Junto com o trabalho de avaliação, segundo Lucia, abria-se também espaço para intervenções de orientação para famílias e escolas a respeito do encaminhamento que deveria ser dado às crianças e adolescentes, ou de direcioná-las para tratamento, quando necessário. Em outras situações, segundo a psicóloga, o trabalho assumia o caráter de mediação. Se o caso era sobre pais que disputavam a guarda de um filho, os profissionais faziam a avaliação para auxiliar o juiz em sua decisão, mas também orientavam o casal que se separara a refletir sobre a situação e, muitas vezes, chegar a um acordo tendo em vista o interesse da criança. Dessa forma procurava-se fazer com que as partes se tornassem mais flexíveis com o objetivo de alcançar o melhor acordo para o filho, tendo sempre em mente que o ideal é conseguir que a convivência com ambos os genitores seja harmoniosa. Eventualmente podia ser indicada uma terapia familiar, mesmo se tratando de um casal desfeito.
Crianças e adolescentes em situação de acolhimento, que haviam sofrido violência de toda espécie ou sido encaminhadas para adoção também passavam pela avaliação da equipe da qual Lucia fez parte. "Cada caso podia ser avaliado por muitos atores envolvidos no cuidado com aquela criança ou adolescente.

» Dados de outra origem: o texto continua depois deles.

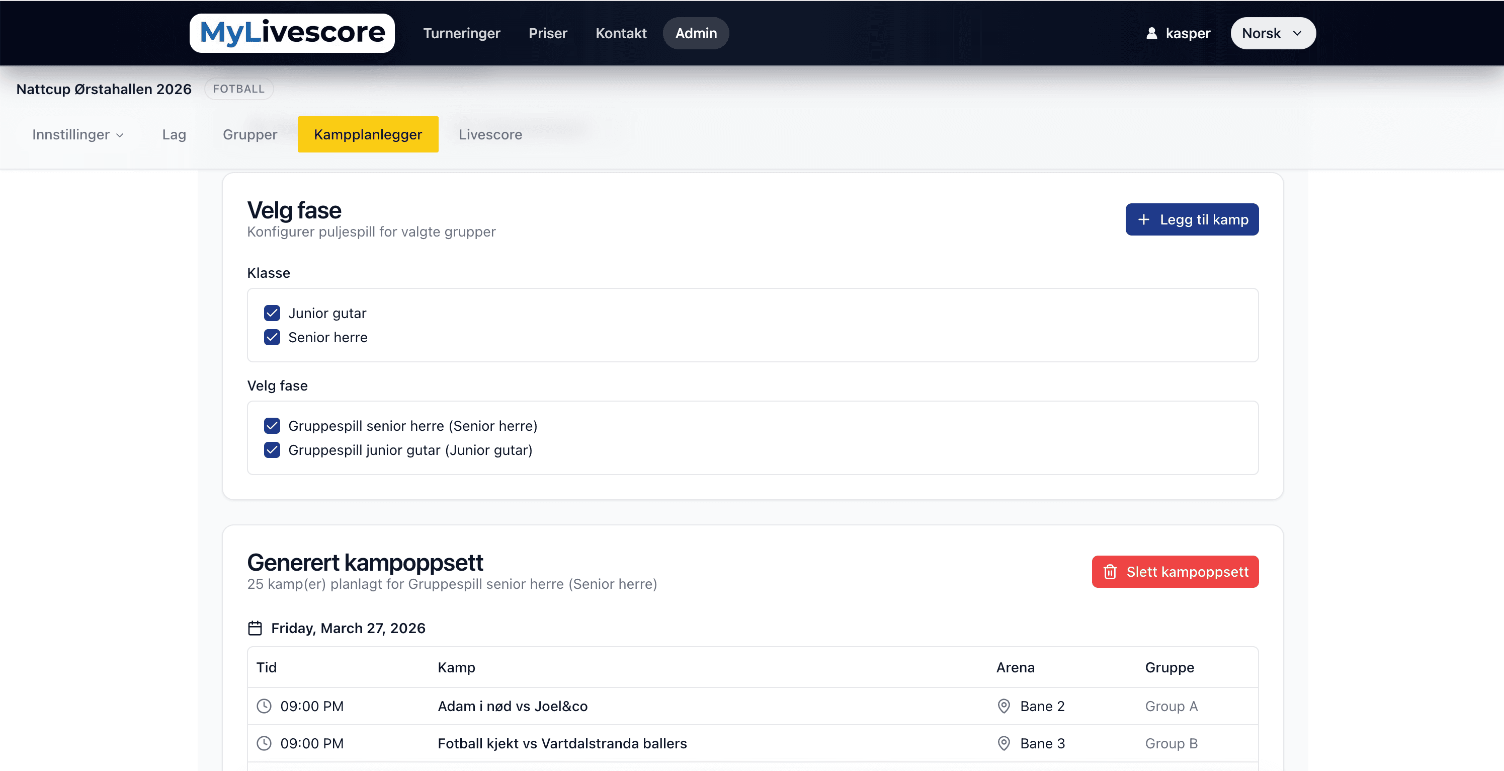Click the location pin next to Bane 2
The image size is (1504, 771).
pos(1004,706)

Fazíamos reuniões para discutir cada processo. Além dos psicólogos judiciários, as instituições de acolhimento e responsáveis pelos CAPS, por exemplo, relatavam como estava a situação para que se pudesse chegar a um consenso de encaminhamento", diz Lucia.
"Ao incluir a avaliação psicológica no programa de check-up, fizemos outra constatação interessante: muitos pacientes tiveram contato ali, pela primeira vez, com psicólogos"
Armando Ribeiro das Neves Neto
Depois de tantos anos trabalhando com foco no processo de avaliação no Poder Judiciário, Lucia considera que a Psicologia tem muito a contribuir para um olhar mais humanizado da sociedade. A avaliação psicológica cumpre o papel de ajudar a contextualizar as histórias, situando no mundo aquele indivíduo que, antes, representava apenas um número em um processo. "Esse trabalho auxiliava os operadores do Direito a entender as condições de vida e as oportunidades que aquelas crianças e adolescentes haviam tido. Mostrava que elas eram de um mundo diferente daquele onde circulam os advogados e juízes. A Psicologia, dessa forma, ajudava a humanizar as relações envolvendo a Justiça."